The words that we say, the words that people in high positions say have consequences. This week we remembered one of the most tragic moments in the history of the United States. Twenty years ago, groups of men with evil intent hijacked airliners and piloted those massive planes into buildings that symbolized American greatness. I remember that day quite clearly. I remember where I was when I first heard the news. I remember the emotions I felt. And I remember my first conversation I had after hearing the news. That event started a war that has continued for my oldest son’s entire life.
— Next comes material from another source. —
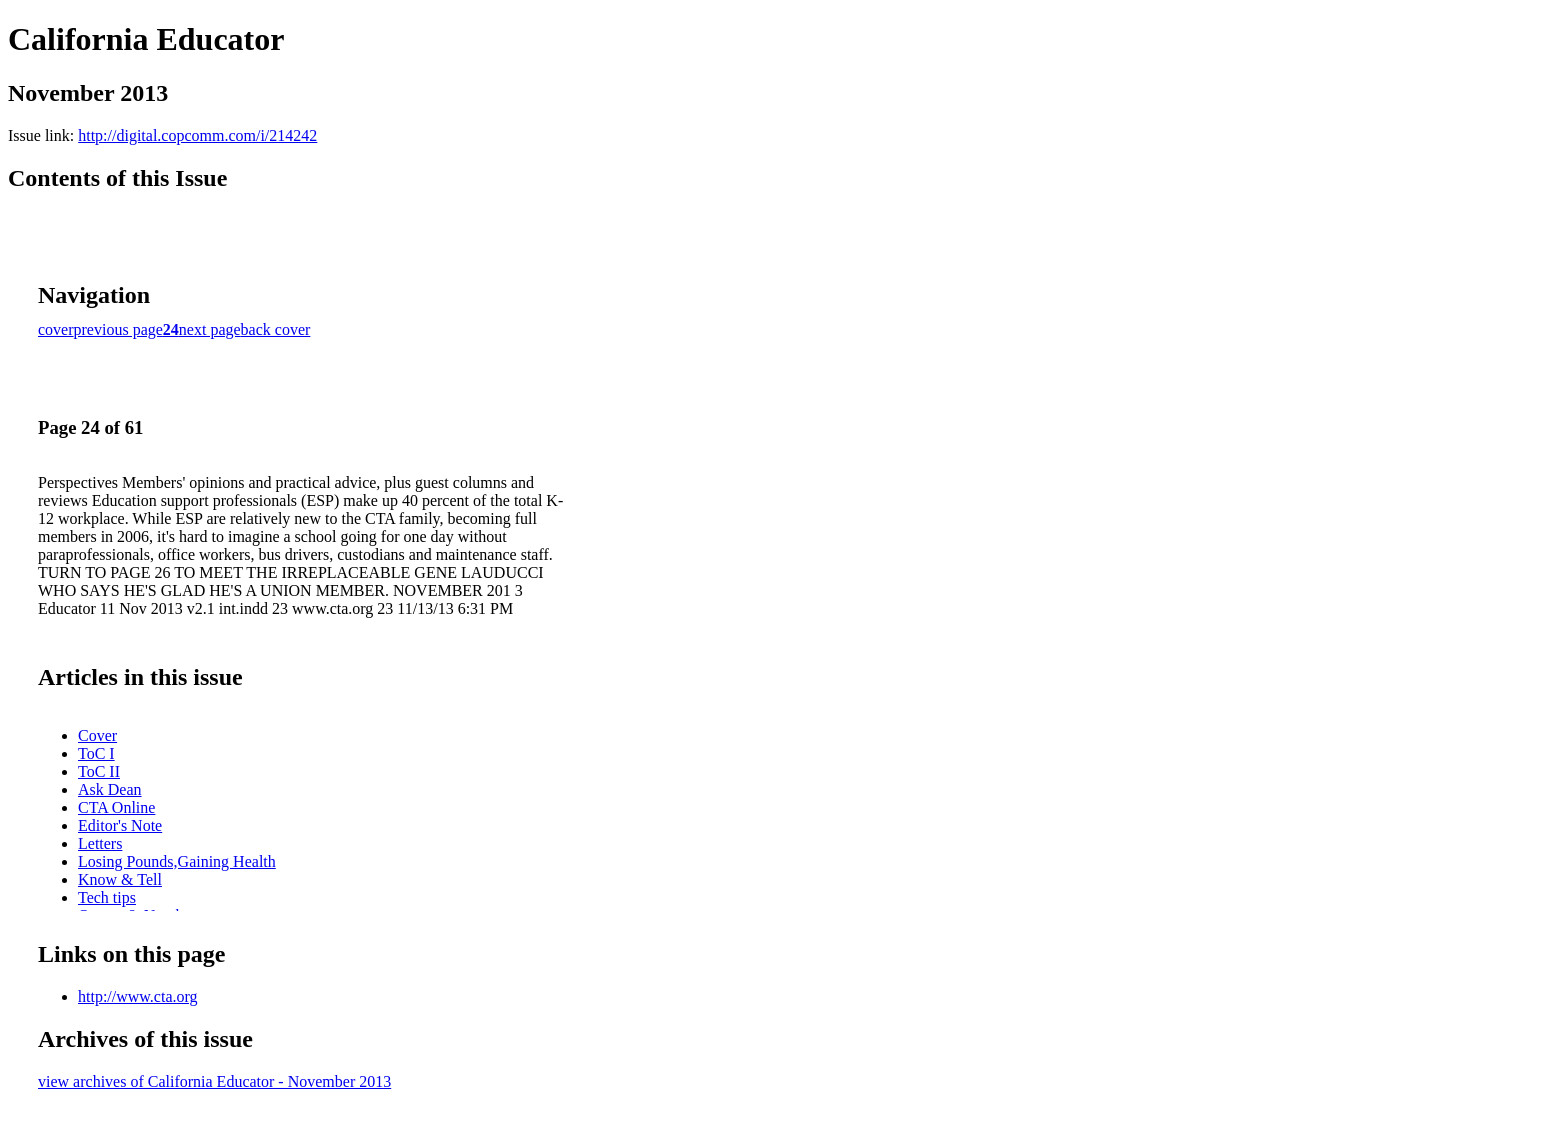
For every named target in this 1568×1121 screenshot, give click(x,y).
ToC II (99, 771)
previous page (118, 329)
All of that began with words. The men in the planes were inspired to do what they did because someone used words. Words were used to inspire a response of retaliation. And words used carelessly also prompted many people to turn on their neighbors, and to treat those around them with inhumanity. Words started a fire, and when the spark of that fire hit the unrighteousness within our world things began to burn. James tells us the tongue is set among our members, staining the whole body, setting on fire the entire course of life, and set on fire by hell. He tells us that no human being can tame the tongue. That it is a restless evil, full of deadly poison. With our tongue we will bless God and with the same tongue we will curse the very people who were created to bear God’s image.
Friends, we live in a world of dry tinder that will burn rapidly with a single spark. We saw this happen twenty years ago. We saw that happen thirty-five weeks ago. We saw that happen last year. And we will continue to see this happen, if we continue down the path we are going. James says, “My brothers, these things ought not to be so.” And James is correct in what he is saying. We must repent, we must turn from this path. We say this as a nation and we praise and curse the actions our leaders take. But these things are sparks on dry land. The change happens right here. We need to repent. We need to change. We need to be mindful of our words, and mindful of our actions. We need to become undivided in our minds, so that we can live out that mission that God has given us. Loving God, embracing the Holy Spirit, and living the love of Christ with others. We cannot do it on our own, because we are imperfect people and live among imperfect people. But Christ came to live among us. He came from his throne in heaven and he dwelt among mankind. Why would God do this? So that he could bring humanity back to himself. He came and lived among his people, the Jews thorough whom he elected to reveal himself to the nations through, and even his own people were bent on living by their own wisdom. And we the very people created to bear God’s image rejected him and crucified him on a tree. But while we were still sinners, enemies of God, Christ died for us. He took on that penalty we all inherited from our first parents, and he was buried in a tomb, and on the third day he rose from that grave, restored to life. This reversed the rebellious curse and provided the means of restoration. And all nations that believe in him, are no longer condemned but have the life God created us to have. We are restored to rightfully bear His image. What if this was our singular focus? What if this was how we lived? What if this was how we lived in our neighborhood today, what could God do through us?
[1] The Holy Bible: English Standard Version. (2016). (Pr 17:28). Wheaton, IL: Crossway Bibles.
[2] The Holy Bible: English Standard Version. (2016). (Dt 32:7–14). Wheaton, IL: Crossway Bibles.